The advice for many years was to avoid full-cream dairy for good heart health.
The rationale behind this recommendation was that saturated fat impacted cholesterol levels, so whole-milk dairy was thought to elevate serum cholesterol due to its significant saturated levels (2.3g/100ml).
However, recent research shows that it might not be so clear-cut. Some studies show that the link between whole-milk dairy such as milk, yoghurt and cheese and heart health is mixed; both positive and negative effects were found. Meanwhile, some evidence suggests a ‘neutral’ relationship between whole-milk dairy foods and heart disease risk.
Confusing, right? Let’s chew the fat on full-cream dairy.
We often oversimplify nutrition by focusing on single nutrients. However, the reality is that we don’t eat vitamins, minerals, fat, protein or carbs in isolation; we eat whole foods.
Nutrition scientists have recently revealed that a food’s nutrient composition does not always predict its health effect. Dairy foods such as milk and cheese are the perfect example. It’s why dairy is a core food group!
Dairy foods have intricate biochemical structures containing macronutrients, vitamins, minerals and other components. Nutrition science is now studying how the interplay between these nutrients and a food’s physical makeup may influence our health. These interactions may help to offset any negative attributes arising from the saturated fat or salt content. In the paradoxical case of dairy, scientists call this the dairy matrix, which illustrates the evolution of nutrition science over recent decades.
Dairy foods are highly nutritious. They contain over ten nutrients essential for our general health, nervous system and muscle function and, of course, bone health. Dairy foods are a rich source of vitamins A, B1, and B12, calcium, potassium, magnesium, zinc, phosphorous, and protein.

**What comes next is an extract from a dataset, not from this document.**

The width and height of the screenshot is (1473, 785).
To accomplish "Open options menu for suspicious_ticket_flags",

The dairy matrix at work can be seen clearly when we compare the calcium uptake from dairy foods to the calcium absorption from supplements. Studies show that calcium from dairy foods helps build bigger and stronger bones than supplemental forms of calcium. Nutrition scientists believe that the phosphorous and protein found in dairy foods enhance bone calcium uptake.

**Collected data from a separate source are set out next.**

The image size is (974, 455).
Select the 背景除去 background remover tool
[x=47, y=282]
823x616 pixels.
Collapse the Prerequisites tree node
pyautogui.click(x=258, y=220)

The effects of dairy foods extend beyond the benefits of individual nutrients. So, despite having a high saturated fat and salt content, dairy is greater than the sum of its parts.

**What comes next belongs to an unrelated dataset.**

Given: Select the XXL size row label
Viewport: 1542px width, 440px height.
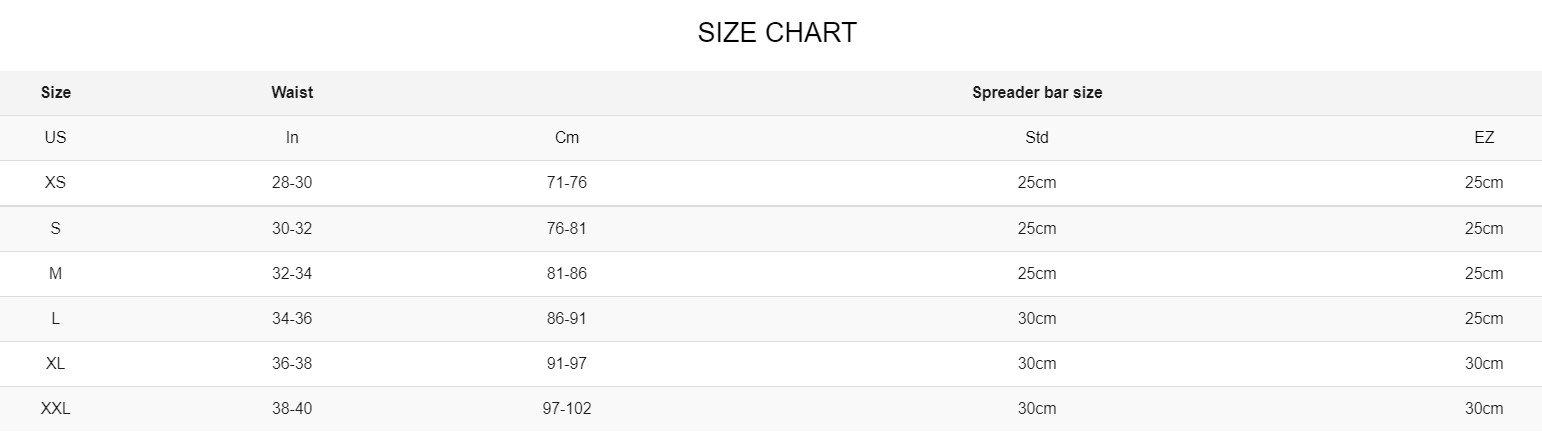Looking at the screenshot, I should (56, 408).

When scientists began looking at dairy foods through a whole foods lens, they found that eating cheese and yoghurt and drinking milk didn’t always increase one’s risk of heart disease. Some evidence shows these foods may even lower it. And there’s research to show that dairy helps with weight management and can even help to reduce the risk of diabetes, high blood pressure and stroke despite its sodium and saturated fat content.
So should you switch from reduced fat to full cream milk dairy? The American Heart Association still recommends reduced-fat milk, cheese and yoghurt for the general population, but this is a fascinating area to watch. Research is continually building on our knowledge of the subject. Interestingly, the Australian National Heart Foundation has recently revised its position statement to advise that only those people with heart disease or elevated cholesterol should choose reduced-fat dairy products. For everyone else, it’s a matter of personal preference.
The issue of dairy fat is a polarising one.
In any case, there is a good reason why the Australian Dietary Guidelines recommend that we eat three serves of dairy every day. Dairy foods are a gift for more than just your skeleton. Your heart, waistline and, of course, your tastebuds will be grateful, too.
So, whether you choose full-cream milk or reduced-fat dairy, one thing is for sure, wear your milk moustache with pride.